Try it -
The entries below are to be written out again without alteration.

--- Provided data ---

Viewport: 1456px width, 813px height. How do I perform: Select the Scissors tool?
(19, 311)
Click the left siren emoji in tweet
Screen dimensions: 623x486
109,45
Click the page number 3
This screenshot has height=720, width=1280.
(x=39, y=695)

---

Output of the exercise -
Viewport: 1456px width, 813px height. How do I perform: Select the Scissors tool?
(19, 311)
Click the left siren emoji in tweet
Screen dimensions: 623x486
109,45
Click the page number 3
This screenshot has height=720, width=1280.
(x=39, y=695)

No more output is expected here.